> **Assignment**
Count up the lines in the listing below that hold "Share", and answer with the total alone.

> **Material shown**
--------------------

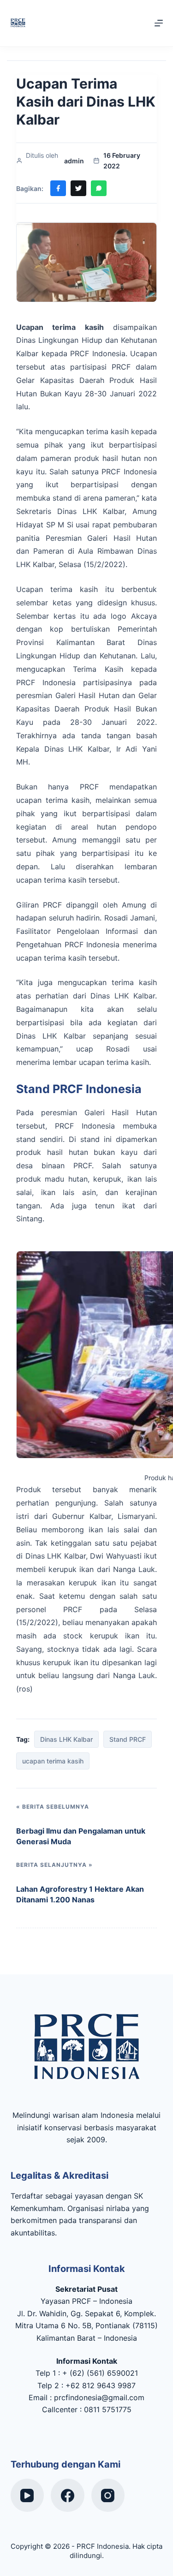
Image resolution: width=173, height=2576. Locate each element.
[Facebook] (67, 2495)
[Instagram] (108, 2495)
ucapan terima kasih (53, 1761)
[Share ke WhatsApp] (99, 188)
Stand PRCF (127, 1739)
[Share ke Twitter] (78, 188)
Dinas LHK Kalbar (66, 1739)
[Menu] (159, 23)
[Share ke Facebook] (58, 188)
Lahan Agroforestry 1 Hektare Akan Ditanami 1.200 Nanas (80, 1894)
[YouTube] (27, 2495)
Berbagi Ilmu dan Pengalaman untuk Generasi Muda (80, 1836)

--------------------

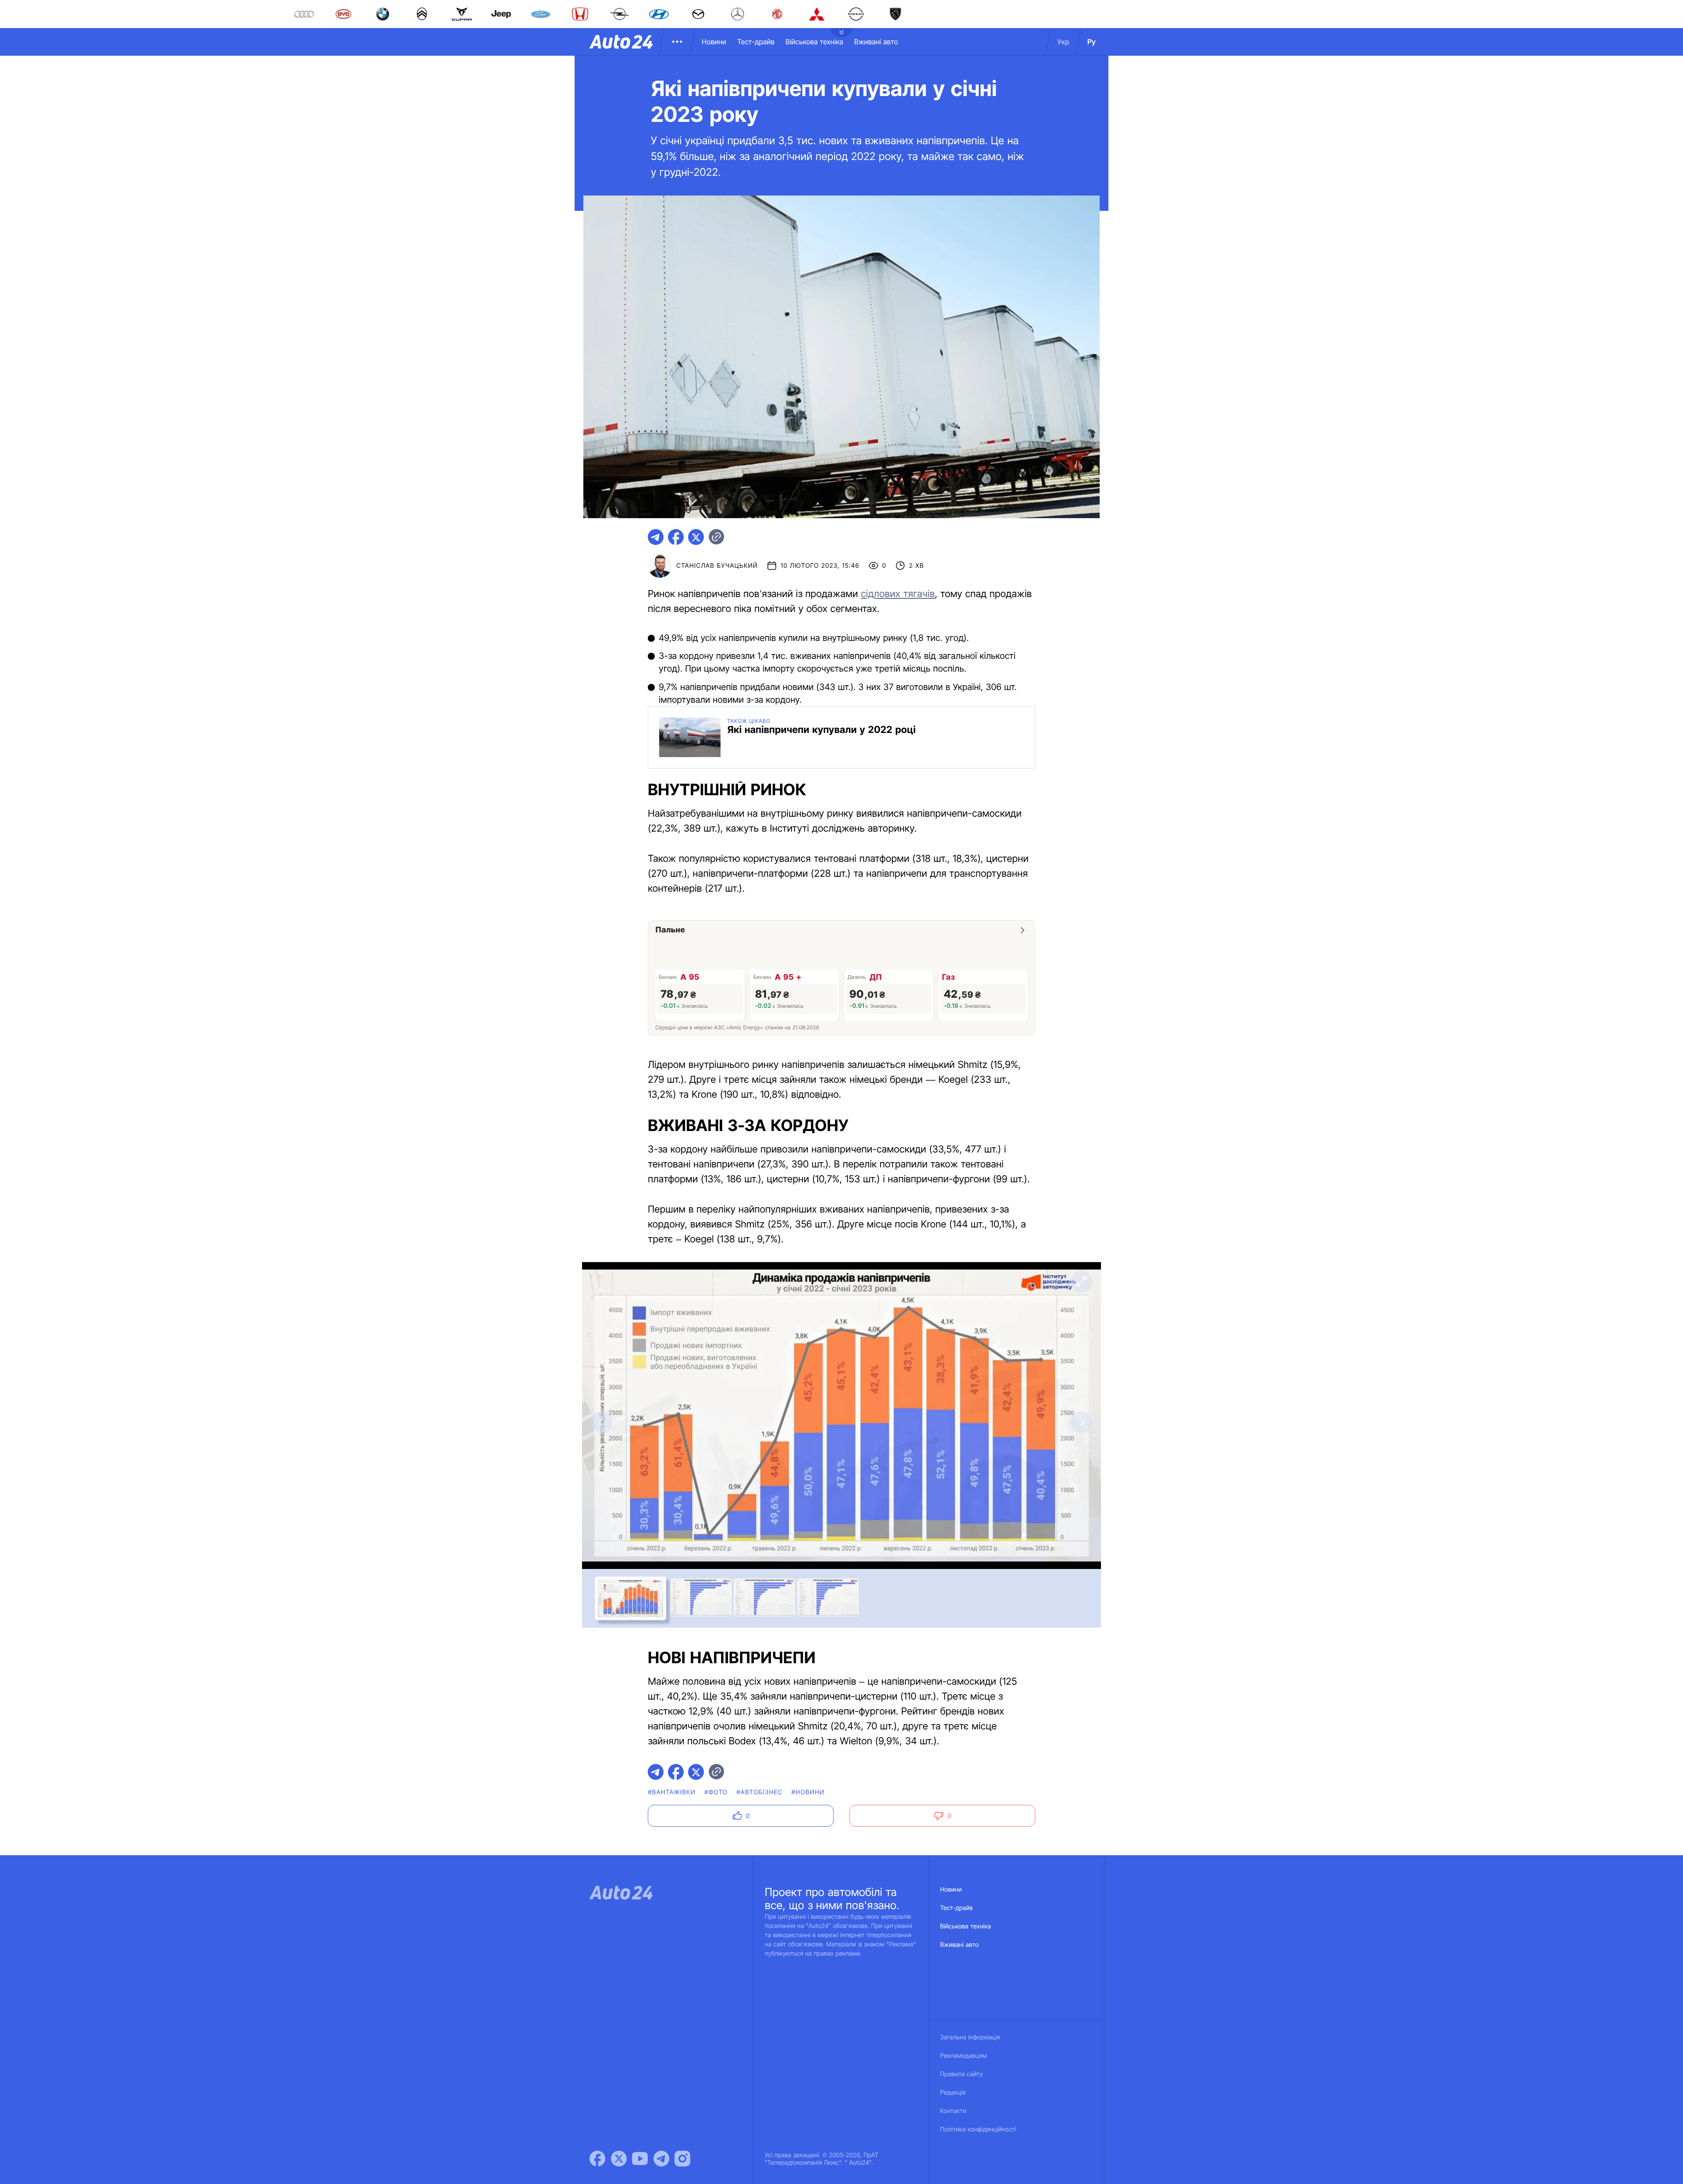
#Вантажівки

--------------------

> **Answer to the exercise**
3